De ce projet fou, il ne reste qu’un fantastique pavé de plusieurs centaines de pages qui regroupe les études préparatoires et les planches du storyboard. Avec l’aide du réalisateur Franck Pavich, Jodorowsky a décidé de raconter cette incroyable aventure cinématographique par le biais d’un documentaire intitulé Jodorowsky’s Dune qui sort en salles ce mercredi.
Tous les ingrédients pour faire un carton
Pour préparer son film en vue de le soumettre aux studios américans, Jodorowsky s’entoure dans un premier temps d’un groupe resserré de super-guerriers de la création artistique. Le Français Jean “Moebius” Giraud, qui est en passe de devenir une star de la bande dessinée, s’occupera des costumes. Génial, surdoué, véritable superman du dessin, Giraud dessine aussi vite que Jodorowsky pense.
La symbiose est parfaite. Le Suisse H.R. Giger dont les univers tourmentés et les créatures biomécaniques font déjà frissonner toute une génération, cinq ans avant son travail sur Alien de Ridley Scott, sera en charge des décors. Ce duo de choc est complété par le dessinateur britannique Chris Foss, un maître dans la création de vaisseaux spatiaux sur papier. Chaque dessinateur est un expert dans son domaine et les travaux préparatoires relèvent du pur génie graphique.
Tandis que ce trio épuise ses crayons, Jodorowsky part en quête des acteurs qui auront l’aura nécessaire pour incarner les personnages de Frank Herbert. Et le casting va s’avérer fabuleux. Jodorowsky parvient à convaincre Mick Jagger (en Feyd-Rautha), Orson Welles (en Baron Jarkonnen) ou encore David Carradine (en Leto Atreides) et même Salvador Dali (en Empereur) de le rejoindre. Une sélection thermonucléaire de superstars du rock, du cinéma, de la télévision et de l’art contemporain.
Enfin, pour composer la musique, Jodorowsky fait entrer Pink Floyd dans la boucle. Figures mythiques du rock progressif élevés au rang de stars mondiales, les Britanniques cartonnent en 1975 avec l’album Wish You Were Here.
De son côté, le storyboard laisse entrevoir un film fabuleux, bien supérieur à la trame de Star Wars et pourvu d’un univers incroyablement riche. Déjà très populaire auprès des fans de SF, et bénéficiant de ventes particulièrement importantes, le best-seller de Herbert recèle en lui le potentiel pour intéresser un grand nombre de spectateurs à travers le monde.
Un film trop grand pour son époque ?
Jamais un film n’avait pu réunir une telle sélection de talents notoires. Jodorowsky pensait sans doute avoir fait le plus dur en constituant l’équipe dont il rêvait, celle qui serait à même d’exprimer, à la perfection, la démesure de Frank Herbert et la sienne. Mais rien n’est simple dans le monde merveilleux de Hollywood.

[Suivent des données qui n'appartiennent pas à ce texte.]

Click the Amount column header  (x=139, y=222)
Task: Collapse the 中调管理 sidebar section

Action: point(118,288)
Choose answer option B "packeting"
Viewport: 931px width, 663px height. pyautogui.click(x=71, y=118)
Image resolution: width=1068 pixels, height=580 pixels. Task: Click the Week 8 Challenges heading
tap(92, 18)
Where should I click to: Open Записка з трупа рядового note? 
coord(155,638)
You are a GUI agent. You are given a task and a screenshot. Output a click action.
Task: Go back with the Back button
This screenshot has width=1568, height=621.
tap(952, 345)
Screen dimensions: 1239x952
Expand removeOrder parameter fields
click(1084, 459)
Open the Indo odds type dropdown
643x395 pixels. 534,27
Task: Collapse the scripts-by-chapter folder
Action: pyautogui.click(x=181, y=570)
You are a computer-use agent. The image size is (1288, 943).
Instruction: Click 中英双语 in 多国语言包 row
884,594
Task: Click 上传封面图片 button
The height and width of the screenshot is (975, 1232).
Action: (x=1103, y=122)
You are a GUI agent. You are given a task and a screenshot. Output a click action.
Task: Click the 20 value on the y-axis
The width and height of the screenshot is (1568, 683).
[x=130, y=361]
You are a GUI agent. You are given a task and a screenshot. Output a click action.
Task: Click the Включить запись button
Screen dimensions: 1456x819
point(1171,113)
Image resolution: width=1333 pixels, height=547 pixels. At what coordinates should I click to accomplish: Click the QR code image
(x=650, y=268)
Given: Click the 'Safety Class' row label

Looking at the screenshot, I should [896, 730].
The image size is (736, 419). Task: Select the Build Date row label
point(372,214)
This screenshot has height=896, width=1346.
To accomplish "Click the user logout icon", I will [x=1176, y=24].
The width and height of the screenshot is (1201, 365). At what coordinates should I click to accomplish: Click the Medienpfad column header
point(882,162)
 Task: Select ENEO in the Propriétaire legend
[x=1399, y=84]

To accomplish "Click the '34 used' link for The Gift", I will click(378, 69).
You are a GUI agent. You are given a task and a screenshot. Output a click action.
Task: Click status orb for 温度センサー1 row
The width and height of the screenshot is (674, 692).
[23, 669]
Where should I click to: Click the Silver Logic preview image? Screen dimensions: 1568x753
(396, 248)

Frank Pavich, réalisateur du documentaire, nous précise ainsi :
“Le film en lui-même avait un potentiel inouï. Pas seulement parce qu’il était l’adaptation d’un best-seller. Le potentiel venait aussi de ce que Jodorowsky en avait fait. Et sur le papier, c’’était le casting le plus incroyable de tous les temps. Mais ça n’a pas suffit à rassurer les producteurs. Il y avait trop d’éléments contraires. En fait, ils ont eu peur du projet.”
En 1975, plusieurs années avant les succès commerciaux de Star Wars, Alien ou encore Terminator, le film de genre n’a pas encore fait ses preuves dans les salles obscures. Il faudra attendre l’arrivée en fanfare de Star Wars en 1977 pour que le box-office commence à se remplir de titres de films de science-fiction. Les producteurs, par nature conservateurs, rechignent à empoigner leur chéquier même si le projet est solide et que toutes les conditions sont réunies pour qu’il cartonne.
Michel Seydoux nous confie :
“La phase de préparation du film, les travaux de recherche, d’étude, le casting, tout cela a coûté deux millions de dollars. Dans sa globalité, le film aurait coûté 15 millions de dollars. Nous avions réussi à en réunir une bonne dizaine via des financements en Europe et en Asie.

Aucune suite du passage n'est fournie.